NASA will test the launch abort system of its new crewed Orion capsule on June 12, marking the second escape system test for the agency's next crewed spaceship.
"The test will show Orion's Launch Abort System can carry a crew to safety in case of an emergency during launch," NASA officials wrote in a Twitter update Wednesday (Feb. 20).
Called Ascent Abort-2, the upcoming uncrewed test will launch from a pad at Cape Canaveral Air Force Station in Florida and last less than 3 minutes. Once Orion reaches an altitude of 31,000 feet (9,448 meters) about 55 seconds after liftoff, the tower-mounted abort rocket motor will rip the Orion space capsule from its booster to simulate a launch emergency escape.
That abort maneuver will fling the Orion capsule up 2 miles (3 km) in just 15 seconds, according to a NASA video description. At 44,000 feet (13,411 m), a jettison motor will pull the abort system tower free of the Orion capsule, but NASA does not plan to recover the capsule itself.
Instead, the Orion capsule will jettison its flight data recorders so a NASA recovery team can retrieve them later. The capsule itself will crash into the Atlantic Ocean since it is not equipped with parachutes that would slow a typical Orion landing for splashdown.
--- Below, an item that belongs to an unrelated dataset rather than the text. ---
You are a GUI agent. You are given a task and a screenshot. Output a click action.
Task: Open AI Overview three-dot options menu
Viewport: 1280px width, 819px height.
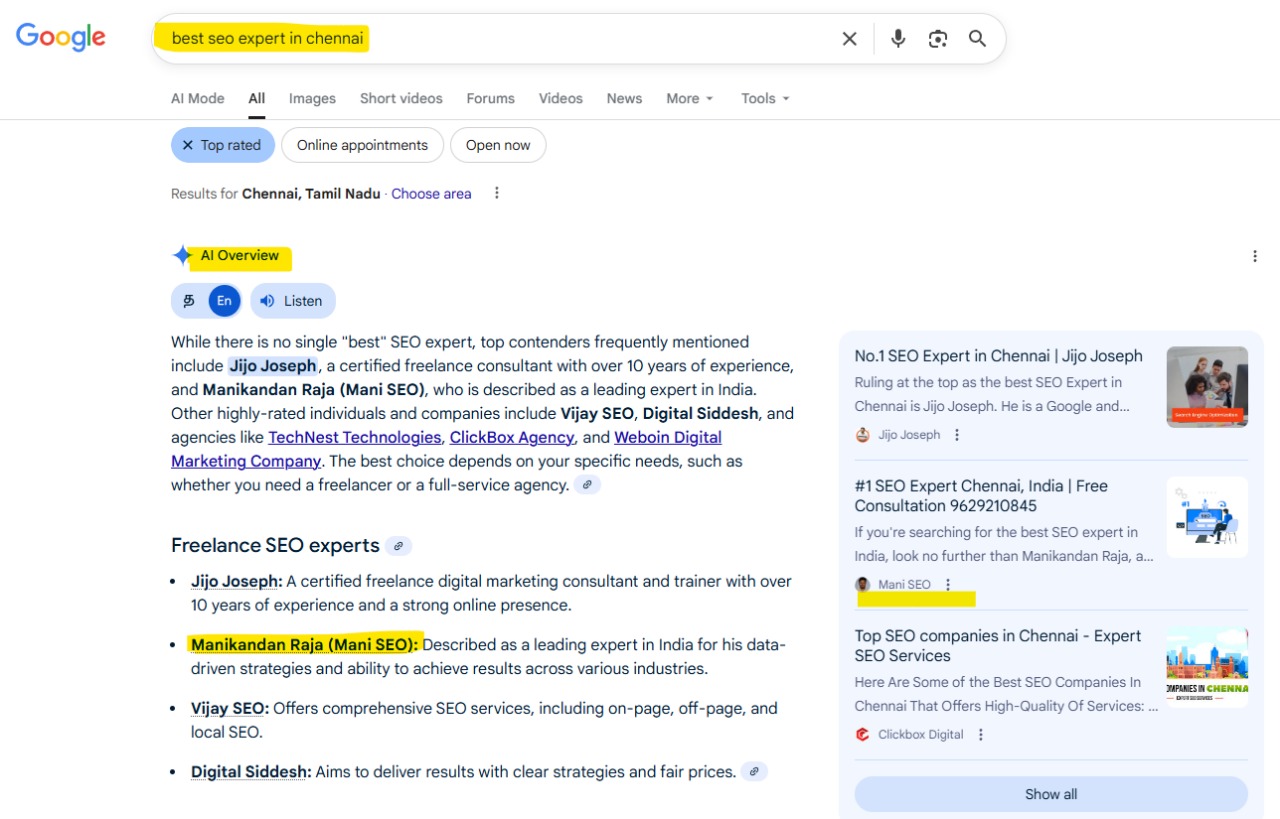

Like its name suggest, Abort Ascent-2 is the second abort system test for Orion. the first, called Pad Abort-1, launched in May 2010 at White Sands Missile Range in New Mexico to demonstrate a launchpad escape.
Orion is designed to launch on NASA's new Space Launch System megarocket, which is currently under development. The first uncrewed SLS launch, called Exploration Mission 1, is scheduled for mid-2020 with the first crewed Orion mission (Exploration Mission 2) to follow in mid-2022.